Cecily Devereux is Professor of English and Film Studies at the University of Alberta. Her research focuses on questions of femininity in the imperial context across a range of categories, including ideologies of imperial motherhood, eugenics and eugenic feminism, hysteria, and the business and performance of erotic dance from the nineteenth century to the twenty-first. She has served as Chair of the Research Board for the Canadian Writing Research Collaboratory (CWRC) and co-organized the 2016 conference “Digital Textualities/Canadian Contexts” with Susan Brown.
David Hadar is a Minerva postdoctoral fellow at the John F. Kennedy Institute for North American Studies, Free University of Berlin. He received his PhD from the Hebrew University, Jerusalem, in 2015. His work has appeared or is forthcoming in American Imago, Studies in American Jewish Literature, Connotations, and a/b: Auto/ Biography Studies. He is currently working on a book project in the field of American Jewish literature.
Catherine Khordoc is an associate professor in the Department of French at Carleton University in Ottawa, where she teaches Québécois and Francophone literatures. She is the author of Tours et détours: Le mythe de Babel dans la littérature contemporaine (2012), and has published a number of articles and chapters in journals such as Québec Studies and CLC Web and in The Oxford Handbook of Canadian Literature. She is co-editor of Migrance comparée: Les littératures du Canada et du Québec / Comparing Migration: The Literatures of Canada and Québec (2008), and of a special issue of Nouvelles écritures franco-phones on “écriture migrante.”
Jessica MacEachern is a PhD candidate in the Département de littératures et de langues du monde at the Université de Montréal. Her chapter “The Material of Palinodic Time: Sounding the Voice of Lisa Robertson’s Archival Poetics” will appear in the forthcoming edited collection Un-archiving the Literary Event: CanLit Across Media.

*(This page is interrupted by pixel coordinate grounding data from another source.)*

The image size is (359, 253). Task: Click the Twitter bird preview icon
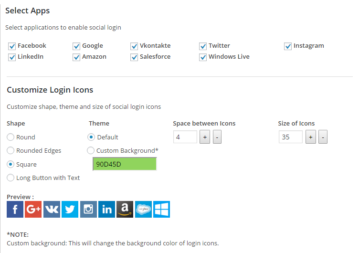click(x=70, y=210)
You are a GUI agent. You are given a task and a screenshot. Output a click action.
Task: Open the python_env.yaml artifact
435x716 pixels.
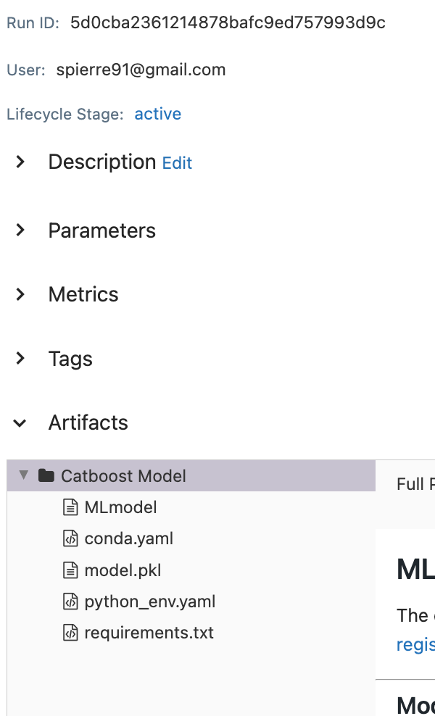[149, 601]
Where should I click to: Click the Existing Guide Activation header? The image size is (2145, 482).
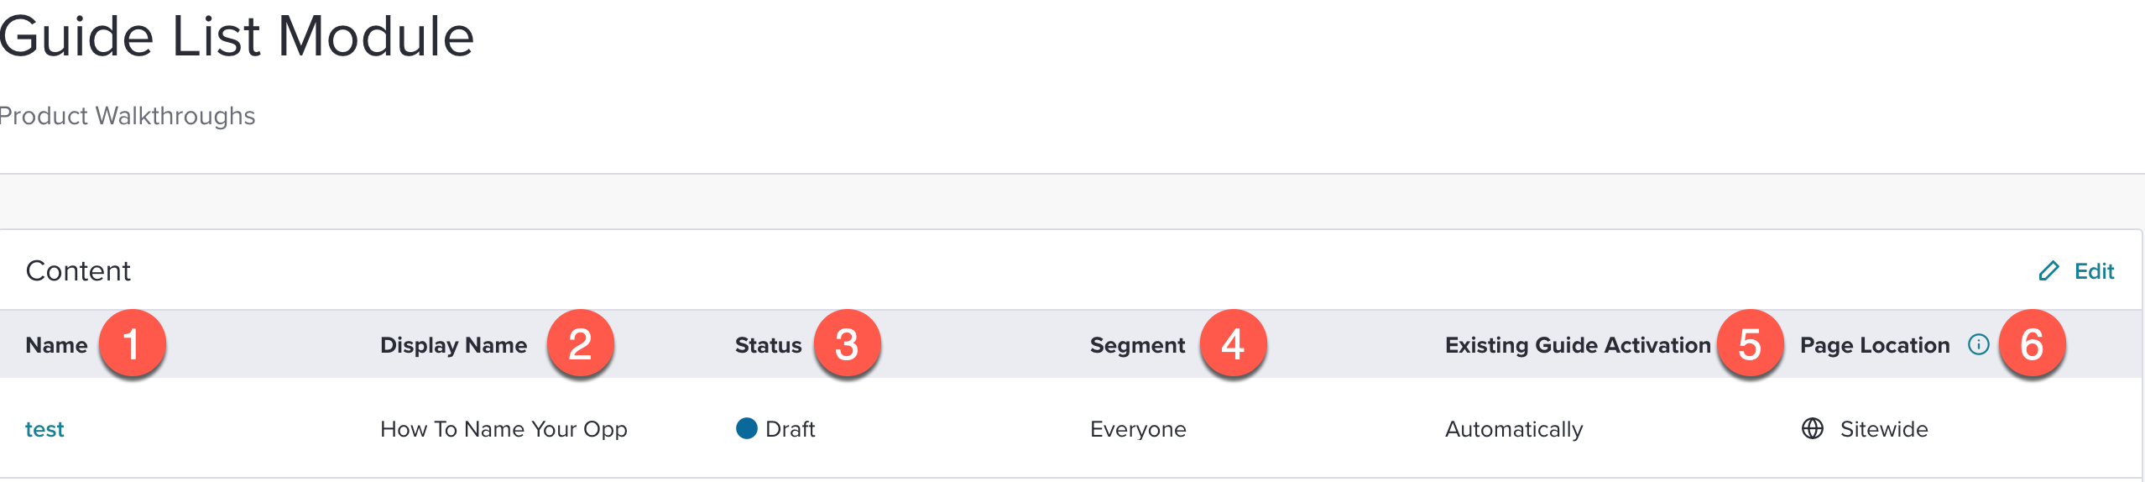click(1578, 345)
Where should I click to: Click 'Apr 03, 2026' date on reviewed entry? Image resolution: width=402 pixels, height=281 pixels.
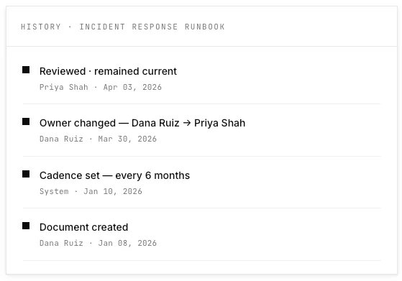coord(132,87)
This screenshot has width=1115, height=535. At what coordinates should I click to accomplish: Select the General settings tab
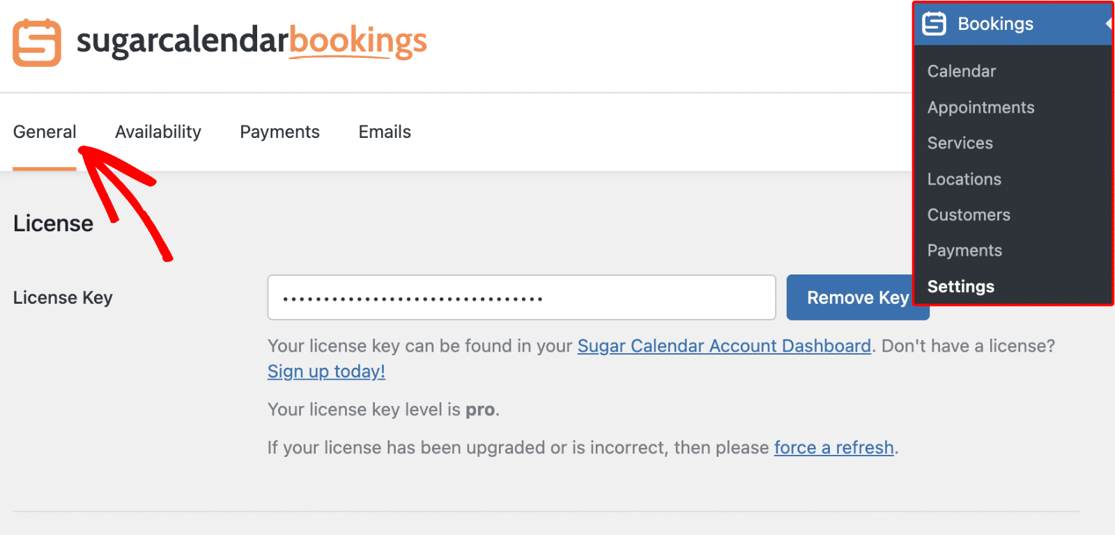[x=45, y=132]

Jessica McDonald is a PhD candidate in the Department of English at the University of Saskatchewan. She researches Canadian literature, literary cartography, and postcolonial literatures and theories. Her dissertation studies the spatial politics of Douglas Coupland’s written works.
Hannah McGregor is Assistant Professor of Publishing at Simon Fraser University, where her research and teaching focus on the histories and futures of print and digital media in Canada. She is the co-creator of Witch, Please, a feminist podcast on the Harry Potter world, and the creator of the weekly podcast Secret Feminist Agenda.
Amanda Montague is a PhD candidate in the Department of English at the University of Ottawa. Her research focuses on the impact of digital technologies on cultural memory narratives and commemorative practices in Canada.
Ruth Panofsky is Professor of English at Ryerson University. Her recent publications include the anthology, The New Spice Box: Canadian Jewish Writing, Volume 1 (2017) — volume two is scheduled for publication in 2018 — and the award-winning The Collected Poems of Miriam Waddington: A Critical Edition (2014). She is also the author of At Odds in the World: Essays on Jewish Canadian Women Writers (2008) and The Force of Vocation: The Literary Career of Adele Wiseman (2006).
Katherine Ann Roberts is an associate professor at Wilfrid Laurier University where she teaches in both the French and North American Studies programs. She has published widely in scholarly journals on Quebec women’s writing, Quebec nationalism, and Canadian western writing. Her most recent publications focus on Canadian border fictions and Quebec auteur cinema. Her monograph entitled West/Border/Road: Nation and Genre in Contemporary Canadian Narrative is forthcoming from McGill-Queen’s University Press (2018).
Dani Spinosa is a poet of digital and print media, an on-again-off-again precarious professor, co-founding editor of Gap Riot Press, and the Managing Editor of the Electronic Literature Directory. Her first chapbook, Glosas for Tired Eyes, was published in 2017 with No Press and her first scholarly manuscript, Anarchists in the Academy: Machines and Free Readers in Experimental Poetry, is forthcoming from the University of Alberta Press (Spring 2018).
Josh Stenberg is a lecturer in the Department of Chinese Studies, School of Languages and Cultures, Faculty of Arts and Sciences, University of Sydney. His current research interests include Southeast Asian Chinese literature and theatre and Chinese performance as cultural diplomacy during the Cold War. As a fiction writer and poet, he has published in CV2, TNQ, The Antigonish Review, and other journals and anthologies in Canada and Asia.